The pseudonym "Philo Vaihinger" has been abandoned. All posts have been and are written by me, Joseph Auclair.

Friday, June 26, 2015

A deplorable constitutional lie

They should have left this to democracy and to the states.

Supremes force gay marriage upon the states

The justices found that, under the 14th Amendment, states must issue marriage licenses to same-sex couples and recognize same-sex unions that have been legally performed in other states. 

Justice Anthony Kennedy delivered the majority opinion and was joined by Justices Ruth Bader Ginsburg, Elena Kagan, Stephen Breyer and Sonia Sotomayor. 

The Supremes have always lied about the law and the constitution, and have done so with great and generally increasing frequency since 1937, when they stopped lying to write conservatism into the law and the constitution and began lying to do that for liberalism.
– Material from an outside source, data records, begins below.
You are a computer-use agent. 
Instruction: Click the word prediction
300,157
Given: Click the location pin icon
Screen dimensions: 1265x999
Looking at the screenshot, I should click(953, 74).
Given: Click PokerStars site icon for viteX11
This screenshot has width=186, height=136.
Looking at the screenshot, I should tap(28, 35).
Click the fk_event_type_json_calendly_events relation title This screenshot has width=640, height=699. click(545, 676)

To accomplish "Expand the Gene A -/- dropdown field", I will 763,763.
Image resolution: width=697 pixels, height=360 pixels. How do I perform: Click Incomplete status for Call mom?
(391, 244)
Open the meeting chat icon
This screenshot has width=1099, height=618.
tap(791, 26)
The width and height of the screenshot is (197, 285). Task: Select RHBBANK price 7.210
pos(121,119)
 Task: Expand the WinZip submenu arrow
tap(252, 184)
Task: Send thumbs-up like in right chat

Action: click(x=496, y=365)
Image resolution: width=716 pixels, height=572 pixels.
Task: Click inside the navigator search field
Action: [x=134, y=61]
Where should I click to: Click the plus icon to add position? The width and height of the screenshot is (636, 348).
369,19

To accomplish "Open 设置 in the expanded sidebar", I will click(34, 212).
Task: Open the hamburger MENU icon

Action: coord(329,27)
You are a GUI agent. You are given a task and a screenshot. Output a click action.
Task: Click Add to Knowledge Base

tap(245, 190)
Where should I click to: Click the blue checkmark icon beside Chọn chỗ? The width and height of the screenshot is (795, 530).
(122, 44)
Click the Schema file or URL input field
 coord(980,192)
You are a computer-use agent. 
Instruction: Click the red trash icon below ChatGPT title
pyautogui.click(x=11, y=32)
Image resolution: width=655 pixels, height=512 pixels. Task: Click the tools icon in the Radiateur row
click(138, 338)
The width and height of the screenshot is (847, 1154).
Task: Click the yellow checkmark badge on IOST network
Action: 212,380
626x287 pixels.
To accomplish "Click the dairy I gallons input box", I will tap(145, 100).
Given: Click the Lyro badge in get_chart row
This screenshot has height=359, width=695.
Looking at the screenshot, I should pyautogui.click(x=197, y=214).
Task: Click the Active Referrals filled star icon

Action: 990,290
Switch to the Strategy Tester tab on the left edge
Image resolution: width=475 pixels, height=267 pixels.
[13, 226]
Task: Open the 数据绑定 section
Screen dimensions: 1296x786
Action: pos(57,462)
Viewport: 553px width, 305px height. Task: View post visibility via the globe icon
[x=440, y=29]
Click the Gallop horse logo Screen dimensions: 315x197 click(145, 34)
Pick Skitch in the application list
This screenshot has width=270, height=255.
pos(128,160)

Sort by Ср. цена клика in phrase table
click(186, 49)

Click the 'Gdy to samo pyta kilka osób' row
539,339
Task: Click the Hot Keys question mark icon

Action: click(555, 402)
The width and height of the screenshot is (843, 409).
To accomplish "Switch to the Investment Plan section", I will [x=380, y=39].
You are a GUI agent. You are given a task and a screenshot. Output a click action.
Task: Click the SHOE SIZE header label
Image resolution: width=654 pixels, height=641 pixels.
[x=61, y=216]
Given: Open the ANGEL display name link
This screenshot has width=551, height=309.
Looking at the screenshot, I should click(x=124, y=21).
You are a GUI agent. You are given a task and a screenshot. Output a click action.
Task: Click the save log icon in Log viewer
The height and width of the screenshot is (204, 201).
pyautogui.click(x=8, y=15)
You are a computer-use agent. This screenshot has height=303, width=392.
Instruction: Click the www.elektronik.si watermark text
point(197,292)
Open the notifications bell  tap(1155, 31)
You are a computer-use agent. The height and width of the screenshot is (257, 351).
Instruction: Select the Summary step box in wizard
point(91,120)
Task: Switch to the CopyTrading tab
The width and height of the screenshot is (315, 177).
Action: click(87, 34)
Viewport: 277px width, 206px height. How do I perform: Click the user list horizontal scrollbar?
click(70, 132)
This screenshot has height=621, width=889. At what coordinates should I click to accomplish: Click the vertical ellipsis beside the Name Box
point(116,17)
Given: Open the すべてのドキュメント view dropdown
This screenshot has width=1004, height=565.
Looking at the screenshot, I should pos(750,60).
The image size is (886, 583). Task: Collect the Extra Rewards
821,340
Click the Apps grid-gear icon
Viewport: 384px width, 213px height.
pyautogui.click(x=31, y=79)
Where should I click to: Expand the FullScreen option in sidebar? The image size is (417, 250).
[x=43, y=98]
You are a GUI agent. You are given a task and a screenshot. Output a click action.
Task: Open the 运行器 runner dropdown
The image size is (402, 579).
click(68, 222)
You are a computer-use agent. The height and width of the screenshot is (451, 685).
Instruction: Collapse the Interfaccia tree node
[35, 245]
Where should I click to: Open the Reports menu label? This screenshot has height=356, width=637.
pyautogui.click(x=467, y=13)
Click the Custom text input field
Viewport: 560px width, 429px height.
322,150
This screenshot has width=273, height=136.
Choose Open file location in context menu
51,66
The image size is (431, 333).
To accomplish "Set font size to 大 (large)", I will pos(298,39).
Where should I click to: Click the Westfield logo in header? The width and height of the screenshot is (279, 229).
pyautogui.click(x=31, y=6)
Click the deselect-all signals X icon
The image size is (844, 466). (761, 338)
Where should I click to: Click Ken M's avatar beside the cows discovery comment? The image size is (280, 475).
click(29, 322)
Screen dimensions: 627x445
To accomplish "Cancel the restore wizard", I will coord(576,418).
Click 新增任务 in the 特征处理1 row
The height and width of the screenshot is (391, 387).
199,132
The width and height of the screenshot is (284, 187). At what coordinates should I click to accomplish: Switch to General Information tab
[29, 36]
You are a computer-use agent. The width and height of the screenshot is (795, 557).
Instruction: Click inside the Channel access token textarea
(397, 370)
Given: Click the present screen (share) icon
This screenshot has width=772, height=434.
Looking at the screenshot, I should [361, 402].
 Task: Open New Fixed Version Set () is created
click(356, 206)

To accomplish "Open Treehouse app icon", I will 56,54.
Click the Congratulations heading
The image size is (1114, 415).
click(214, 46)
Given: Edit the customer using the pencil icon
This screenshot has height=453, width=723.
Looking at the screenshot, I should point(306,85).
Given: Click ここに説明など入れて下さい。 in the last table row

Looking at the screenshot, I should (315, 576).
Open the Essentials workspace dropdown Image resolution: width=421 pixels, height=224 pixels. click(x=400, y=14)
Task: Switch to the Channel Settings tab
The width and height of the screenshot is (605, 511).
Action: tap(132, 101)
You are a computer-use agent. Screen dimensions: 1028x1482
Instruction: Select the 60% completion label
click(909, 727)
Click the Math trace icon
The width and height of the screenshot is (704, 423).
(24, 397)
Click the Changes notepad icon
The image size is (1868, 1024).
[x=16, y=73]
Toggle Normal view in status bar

In most ways I am as pleased with the results as any liberal, though in some not as in the present case.

But I am generally much more unhappy with the method.

On the other hand, there are these key points to remember.

Social life is impossible without coercion, which in turn is impossible without violence.

And coercion is made more palatable and violence less necessary by some of the lies of religion and morality, as well as others, though often coercion and even violence are involved in determining which lies shall be imposed on and by the law, the state, and social institutions, and in daily life.

Culture war occurs when organized partisans seek to coercively impose opposing sets of lies, generally religious or moral, upon the government and thence upon society's major institutions.

Since the mid-20th Century, the liberal lies of the Supremes have been mostly of that sort, concerning race and sex and the laws and institutions related to both.

In many cases including the present case, such rulings by the Supremes have been effects rather than causes of liberal victories in the contemporary culture war within the Occident in general and the US in particular.